--- Start ---

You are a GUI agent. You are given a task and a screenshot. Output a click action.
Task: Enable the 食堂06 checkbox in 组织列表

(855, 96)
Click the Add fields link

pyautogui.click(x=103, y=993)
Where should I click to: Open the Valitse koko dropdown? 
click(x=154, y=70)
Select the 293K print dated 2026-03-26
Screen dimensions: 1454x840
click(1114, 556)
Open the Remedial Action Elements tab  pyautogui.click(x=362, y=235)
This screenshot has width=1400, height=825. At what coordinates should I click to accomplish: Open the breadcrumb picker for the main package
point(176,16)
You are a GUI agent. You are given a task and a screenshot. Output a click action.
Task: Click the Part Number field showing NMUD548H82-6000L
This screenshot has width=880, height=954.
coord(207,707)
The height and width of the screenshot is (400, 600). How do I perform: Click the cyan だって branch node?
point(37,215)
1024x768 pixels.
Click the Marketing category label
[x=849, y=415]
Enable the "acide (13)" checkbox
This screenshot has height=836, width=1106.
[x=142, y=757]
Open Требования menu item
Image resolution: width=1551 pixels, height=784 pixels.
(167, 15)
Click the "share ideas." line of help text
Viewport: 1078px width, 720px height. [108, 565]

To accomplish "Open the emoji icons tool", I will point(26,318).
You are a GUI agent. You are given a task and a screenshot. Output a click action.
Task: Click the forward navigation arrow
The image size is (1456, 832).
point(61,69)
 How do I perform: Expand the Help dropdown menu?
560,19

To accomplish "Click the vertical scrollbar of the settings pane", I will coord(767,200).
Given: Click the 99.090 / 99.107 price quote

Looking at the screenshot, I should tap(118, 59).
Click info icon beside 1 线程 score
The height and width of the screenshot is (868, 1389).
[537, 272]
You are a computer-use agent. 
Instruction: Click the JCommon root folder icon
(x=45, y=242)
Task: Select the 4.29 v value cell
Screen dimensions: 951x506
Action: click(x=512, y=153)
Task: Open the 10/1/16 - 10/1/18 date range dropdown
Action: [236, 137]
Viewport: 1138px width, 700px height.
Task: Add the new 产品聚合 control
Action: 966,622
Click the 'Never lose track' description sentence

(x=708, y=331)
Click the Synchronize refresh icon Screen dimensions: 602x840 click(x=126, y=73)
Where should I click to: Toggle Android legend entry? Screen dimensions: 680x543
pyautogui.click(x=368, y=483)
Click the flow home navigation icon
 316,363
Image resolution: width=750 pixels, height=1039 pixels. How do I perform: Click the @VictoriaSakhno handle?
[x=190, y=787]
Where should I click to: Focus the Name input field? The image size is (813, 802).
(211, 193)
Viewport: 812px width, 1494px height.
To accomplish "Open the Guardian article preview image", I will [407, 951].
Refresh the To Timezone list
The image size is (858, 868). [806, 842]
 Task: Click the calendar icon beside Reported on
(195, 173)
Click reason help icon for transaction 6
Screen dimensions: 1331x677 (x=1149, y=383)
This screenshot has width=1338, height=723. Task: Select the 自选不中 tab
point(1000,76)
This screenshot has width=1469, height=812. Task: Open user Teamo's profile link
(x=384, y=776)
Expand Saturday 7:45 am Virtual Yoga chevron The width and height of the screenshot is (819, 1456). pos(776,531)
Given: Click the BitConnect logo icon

--- End ---

> [WRITTEN EXERCISE] Please copy the material from the line with "of help text" to the line with "I will coord(767,200).", keeping every character unchanged.

> [IN RESPONSE]
Click the "share ideas." line of help text
Viewport: 1078px width, 720px height. [108, 565]

To accomplish "Open the emoji icons tool", I will point(26,318).
You are a GUI agent. You are given a task and a screenshot. Output a click action.
Task: Click the forward navigation arrow
The image size is (1456, 832).
point(61,69)
 How do I perform: Expand the Help dropdown menu?
560,19

To accomplish "Click the vertical scrollbar of the settings pane", I will coord(767,200).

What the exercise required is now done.